* _Exercise task_
Could you give the records again, starting at the line that has "The height and" and stopping after the line that has "Enable Show touch keyboard button", with "floppy disk" swapped for "diskette" and nothing else changed? Leave the pictures out.

* _Data shown_
--*--
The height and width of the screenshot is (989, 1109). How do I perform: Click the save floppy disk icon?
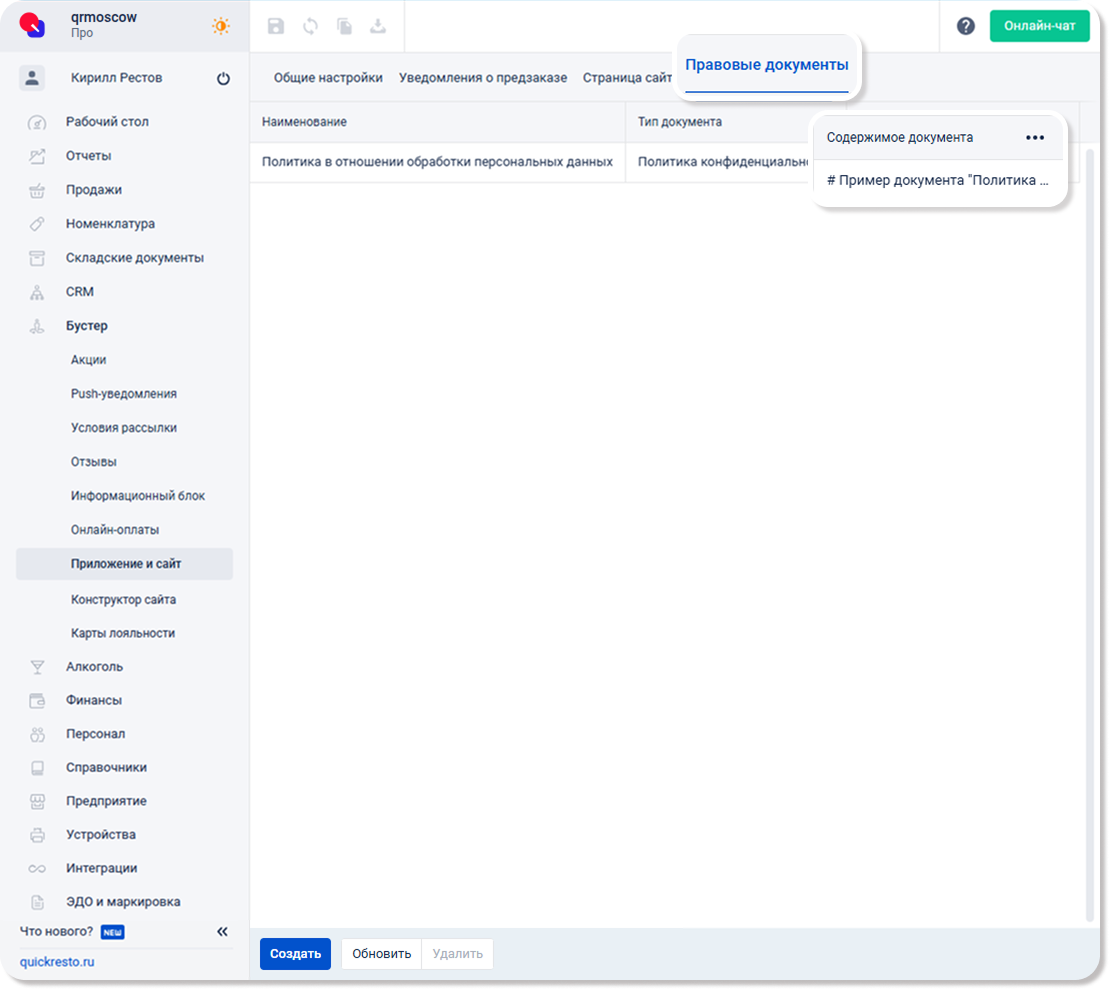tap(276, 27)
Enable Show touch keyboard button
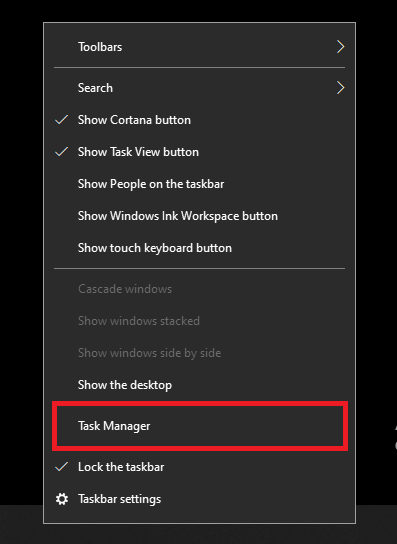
--*--
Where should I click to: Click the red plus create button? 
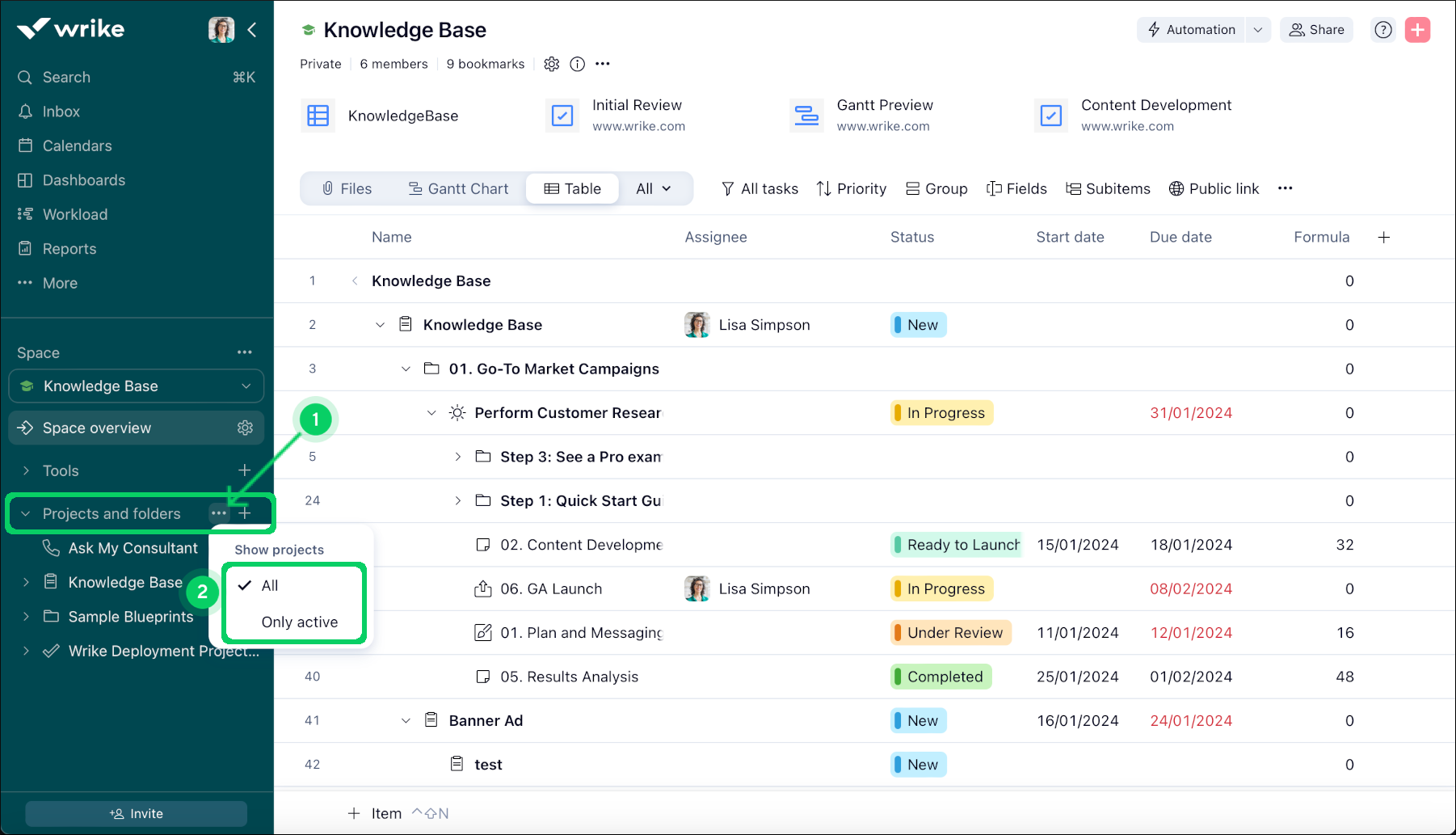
--*--
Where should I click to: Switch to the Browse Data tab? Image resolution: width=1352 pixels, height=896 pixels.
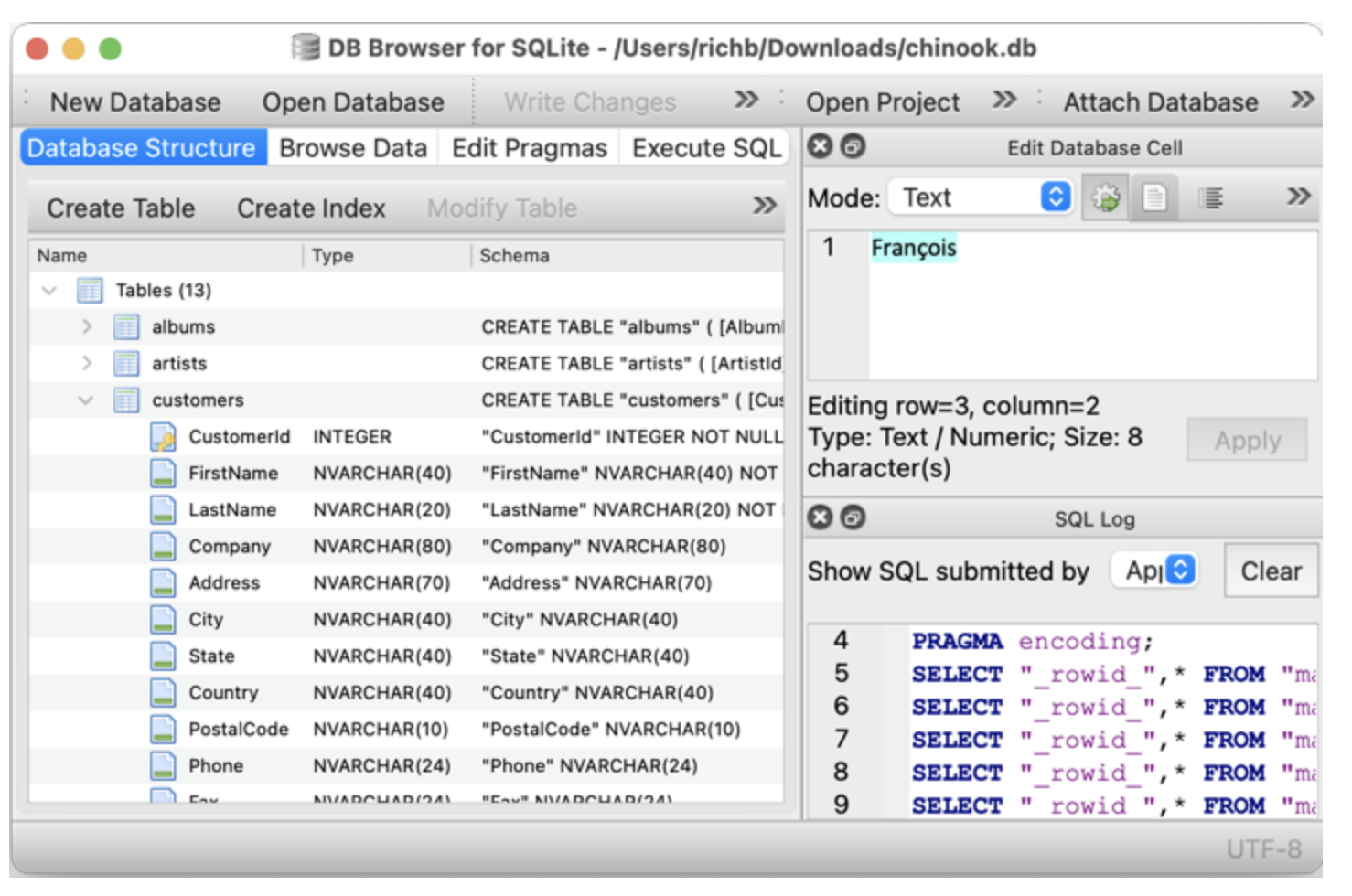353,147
--*--
* _Output for this exercise_
The height and width of the screenshot is (989, 1109). How do I perform: Click the save diskette icon?
tap(276, 27)
Enable Show touch keyboard button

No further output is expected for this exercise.